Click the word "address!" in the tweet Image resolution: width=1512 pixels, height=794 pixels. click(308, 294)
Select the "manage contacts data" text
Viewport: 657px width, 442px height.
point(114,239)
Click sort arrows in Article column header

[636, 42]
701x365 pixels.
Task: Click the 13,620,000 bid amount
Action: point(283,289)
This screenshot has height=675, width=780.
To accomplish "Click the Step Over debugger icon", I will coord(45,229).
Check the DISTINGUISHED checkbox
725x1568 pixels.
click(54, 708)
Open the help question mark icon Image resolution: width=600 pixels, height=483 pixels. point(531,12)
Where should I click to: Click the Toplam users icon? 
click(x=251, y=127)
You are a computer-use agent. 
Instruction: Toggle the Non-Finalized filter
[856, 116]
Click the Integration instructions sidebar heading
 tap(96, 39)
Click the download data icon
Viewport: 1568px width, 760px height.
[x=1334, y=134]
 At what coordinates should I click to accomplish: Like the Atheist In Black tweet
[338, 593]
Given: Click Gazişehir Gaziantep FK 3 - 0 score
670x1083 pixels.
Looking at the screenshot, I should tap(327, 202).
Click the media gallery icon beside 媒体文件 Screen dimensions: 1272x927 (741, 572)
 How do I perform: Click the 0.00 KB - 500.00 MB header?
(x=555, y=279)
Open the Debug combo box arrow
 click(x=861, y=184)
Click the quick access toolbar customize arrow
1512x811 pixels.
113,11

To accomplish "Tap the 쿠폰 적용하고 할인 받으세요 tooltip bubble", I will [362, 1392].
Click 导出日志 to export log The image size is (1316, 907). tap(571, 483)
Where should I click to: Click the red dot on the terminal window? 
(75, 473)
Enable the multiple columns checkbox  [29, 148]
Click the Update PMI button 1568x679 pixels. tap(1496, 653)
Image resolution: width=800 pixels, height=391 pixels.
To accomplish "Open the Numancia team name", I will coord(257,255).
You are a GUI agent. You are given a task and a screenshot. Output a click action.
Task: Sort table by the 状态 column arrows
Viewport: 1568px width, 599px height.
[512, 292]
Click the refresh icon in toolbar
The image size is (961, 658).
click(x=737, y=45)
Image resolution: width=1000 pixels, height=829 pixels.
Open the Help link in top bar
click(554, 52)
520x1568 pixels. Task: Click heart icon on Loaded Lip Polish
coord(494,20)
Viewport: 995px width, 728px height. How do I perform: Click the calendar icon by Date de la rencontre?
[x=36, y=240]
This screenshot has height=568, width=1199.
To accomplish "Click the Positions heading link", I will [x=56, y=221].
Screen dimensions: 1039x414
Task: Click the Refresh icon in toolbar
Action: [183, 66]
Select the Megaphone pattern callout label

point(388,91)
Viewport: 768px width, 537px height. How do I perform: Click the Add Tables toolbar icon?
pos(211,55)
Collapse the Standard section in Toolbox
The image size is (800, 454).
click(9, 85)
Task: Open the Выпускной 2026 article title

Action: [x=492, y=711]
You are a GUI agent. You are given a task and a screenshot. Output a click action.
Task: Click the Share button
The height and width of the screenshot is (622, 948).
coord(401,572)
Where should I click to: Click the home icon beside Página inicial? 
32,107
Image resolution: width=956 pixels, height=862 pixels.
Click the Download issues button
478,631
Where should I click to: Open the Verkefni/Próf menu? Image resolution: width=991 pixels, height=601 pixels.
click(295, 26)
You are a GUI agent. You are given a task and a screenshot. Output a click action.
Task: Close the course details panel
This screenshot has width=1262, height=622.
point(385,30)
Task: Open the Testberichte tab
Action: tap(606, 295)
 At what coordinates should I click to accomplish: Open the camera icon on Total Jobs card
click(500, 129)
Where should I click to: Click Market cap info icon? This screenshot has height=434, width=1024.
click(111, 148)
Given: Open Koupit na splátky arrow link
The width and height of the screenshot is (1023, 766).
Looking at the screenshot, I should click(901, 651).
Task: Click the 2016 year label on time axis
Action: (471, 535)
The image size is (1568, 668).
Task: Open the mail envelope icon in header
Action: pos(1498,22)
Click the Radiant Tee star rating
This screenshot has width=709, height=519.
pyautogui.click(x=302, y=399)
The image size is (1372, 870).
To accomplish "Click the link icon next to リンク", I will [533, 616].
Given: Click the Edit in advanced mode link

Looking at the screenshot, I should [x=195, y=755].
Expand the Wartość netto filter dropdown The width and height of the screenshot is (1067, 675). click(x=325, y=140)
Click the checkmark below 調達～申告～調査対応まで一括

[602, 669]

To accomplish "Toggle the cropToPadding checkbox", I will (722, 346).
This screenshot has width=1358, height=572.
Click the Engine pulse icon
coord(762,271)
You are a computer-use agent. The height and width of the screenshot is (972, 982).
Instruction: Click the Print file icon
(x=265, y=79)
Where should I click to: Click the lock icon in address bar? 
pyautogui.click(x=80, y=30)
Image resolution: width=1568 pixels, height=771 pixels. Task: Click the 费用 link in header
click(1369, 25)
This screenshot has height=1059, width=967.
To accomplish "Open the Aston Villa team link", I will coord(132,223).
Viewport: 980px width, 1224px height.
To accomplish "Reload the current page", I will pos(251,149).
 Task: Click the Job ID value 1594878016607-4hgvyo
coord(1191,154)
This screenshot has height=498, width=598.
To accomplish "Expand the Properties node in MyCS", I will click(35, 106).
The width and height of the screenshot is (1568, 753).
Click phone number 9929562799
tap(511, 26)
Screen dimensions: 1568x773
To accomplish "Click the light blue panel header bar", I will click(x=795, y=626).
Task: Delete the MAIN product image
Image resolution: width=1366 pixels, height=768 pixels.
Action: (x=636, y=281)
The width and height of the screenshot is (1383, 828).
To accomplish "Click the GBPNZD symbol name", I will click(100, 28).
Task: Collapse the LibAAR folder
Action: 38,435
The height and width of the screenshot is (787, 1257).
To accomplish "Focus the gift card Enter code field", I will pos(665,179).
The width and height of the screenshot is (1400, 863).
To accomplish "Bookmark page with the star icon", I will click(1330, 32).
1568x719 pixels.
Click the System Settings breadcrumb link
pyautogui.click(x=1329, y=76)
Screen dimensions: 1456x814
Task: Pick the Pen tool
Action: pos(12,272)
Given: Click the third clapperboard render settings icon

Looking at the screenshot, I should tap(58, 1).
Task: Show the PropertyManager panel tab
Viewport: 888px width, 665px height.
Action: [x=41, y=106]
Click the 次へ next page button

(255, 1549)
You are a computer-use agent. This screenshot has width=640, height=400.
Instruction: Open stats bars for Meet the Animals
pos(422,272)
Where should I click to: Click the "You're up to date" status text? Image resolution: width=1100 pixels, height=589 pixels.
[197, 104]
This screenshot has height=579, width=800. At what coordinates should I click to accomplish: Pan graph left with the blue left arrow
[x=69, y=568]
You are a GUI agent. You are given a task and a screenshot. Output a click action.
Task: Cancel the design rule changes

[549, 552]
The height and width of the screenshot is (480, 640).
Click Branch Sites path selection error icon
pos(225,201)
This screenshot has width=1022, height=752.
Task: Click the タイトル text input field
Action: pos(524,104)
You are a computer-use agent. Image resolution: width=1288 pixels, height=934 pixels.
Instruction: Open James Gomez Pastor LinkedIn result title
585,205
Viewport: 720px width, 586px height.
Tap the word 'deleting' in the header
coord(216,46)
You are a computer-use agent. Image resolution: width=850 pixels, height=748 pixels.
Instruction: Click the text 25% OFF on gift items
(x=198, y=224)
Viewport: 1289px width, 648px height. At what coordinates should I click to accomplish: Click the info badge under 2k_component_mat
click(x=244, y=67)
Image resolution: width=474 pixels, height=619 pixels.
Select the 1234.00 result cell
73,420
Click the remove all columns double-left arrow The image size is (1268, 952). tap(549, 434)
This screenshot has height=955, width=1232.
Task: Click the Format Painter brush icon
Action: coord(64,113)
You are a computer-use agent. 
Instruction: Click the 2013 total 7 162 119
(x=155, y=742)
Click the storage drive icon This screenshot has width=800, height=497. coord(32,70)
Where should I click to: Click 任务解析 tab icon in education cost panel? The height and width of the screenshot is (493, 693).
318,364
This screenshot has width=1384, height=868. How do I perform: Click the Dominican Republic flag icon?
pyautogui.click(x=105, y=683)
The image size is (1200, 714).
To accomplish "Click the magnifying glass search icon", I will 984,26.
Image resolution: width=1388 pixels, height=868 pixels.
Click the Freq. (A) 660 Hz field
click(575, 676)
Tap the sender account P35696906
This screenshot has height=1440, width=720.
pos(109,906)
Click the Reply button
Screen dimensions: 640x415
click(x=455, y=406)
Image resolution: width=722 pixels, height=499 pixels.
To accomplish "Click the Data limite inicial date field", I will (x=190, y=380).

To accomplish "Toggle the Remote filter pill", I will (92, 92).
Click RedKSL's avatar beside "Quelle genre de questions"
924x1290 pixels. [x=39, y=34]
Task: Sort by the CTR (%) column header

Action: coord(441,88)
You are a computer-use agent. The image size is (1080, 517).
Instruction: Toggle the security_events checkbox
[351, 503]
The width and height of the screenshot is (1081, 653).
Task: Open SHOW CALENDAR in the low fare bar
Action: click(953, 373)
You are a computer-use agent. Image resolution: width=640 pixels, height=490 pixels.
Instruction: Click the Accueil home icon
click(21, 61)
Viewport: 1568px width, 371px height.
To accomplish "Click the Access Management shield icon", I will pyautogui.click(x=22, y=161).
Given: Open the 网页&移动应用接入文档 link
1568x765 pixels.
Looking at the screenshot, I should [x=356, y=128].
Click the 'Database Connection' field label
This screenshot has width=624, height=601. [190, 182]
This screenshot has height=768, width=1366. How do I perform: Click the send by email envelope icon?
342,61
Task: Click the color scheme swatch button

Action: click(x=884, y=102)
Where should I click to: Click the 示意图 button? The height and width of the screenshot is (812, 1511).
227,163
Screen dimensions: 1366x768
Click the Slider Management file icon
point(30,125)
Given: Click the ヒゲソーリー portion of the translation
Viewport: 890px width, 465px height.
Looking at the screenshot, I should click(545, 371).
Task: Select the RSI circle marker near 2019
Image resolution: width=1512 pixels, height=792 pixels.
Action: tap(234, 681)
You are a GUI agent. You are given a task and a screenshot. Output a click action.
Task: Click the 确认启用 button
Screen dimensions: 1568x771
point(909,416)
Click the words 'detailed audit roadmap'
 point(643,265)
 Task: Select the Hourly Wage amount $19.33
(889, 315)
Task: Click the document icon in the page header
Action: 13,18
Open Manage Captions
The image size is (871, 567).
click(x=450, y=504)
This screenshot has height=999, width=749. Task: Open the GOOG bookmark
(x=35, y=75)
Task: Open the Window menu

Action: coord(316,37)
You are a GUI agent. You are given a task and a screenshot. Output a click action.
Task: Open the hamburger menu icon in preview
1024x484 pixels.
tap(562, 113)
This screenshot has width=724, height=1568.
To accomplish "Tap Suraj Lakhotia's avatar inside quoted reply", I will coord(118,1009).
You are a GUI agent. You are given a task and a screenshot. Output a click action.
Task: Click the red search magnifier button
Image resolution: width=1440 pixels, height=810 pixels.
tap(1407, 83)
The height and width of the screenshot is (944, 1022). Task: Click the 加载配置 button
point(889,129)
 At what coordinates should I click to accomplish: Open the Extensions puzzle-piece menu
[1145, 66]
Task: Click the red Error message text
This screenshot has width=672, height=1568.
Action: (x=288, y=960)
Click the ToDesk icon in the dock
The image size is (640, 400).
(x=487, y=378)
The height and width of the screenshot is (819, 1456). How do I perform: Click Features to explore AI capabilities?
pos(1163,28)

-------

### Given problem
Can you render the records from the line with "Given: Click the ヒゲソーリー" to the line with "point(909,416)" as a two-column CSV with the headers command and output? Use one row per record, put each value in a single quoted field, and turn any line breaks into spaces.

### Written solution
command,output
"Given: Click the ヒゲソーリー portion of the translation Viewport: 890px width, 465px height.","Looking at the screenshot, I should click(545, 371)."
"Task: Select the RSI circle marker near 2019 Image resolution: width=1512 pixels, height=792 pixels.","Action: tap(234, 681)"
"You are a GUI agent. You are given a task and a screenshot. Output a click action. Task: Click the 确认启用 button Screen dimensions: 1568x771","point(909,416)"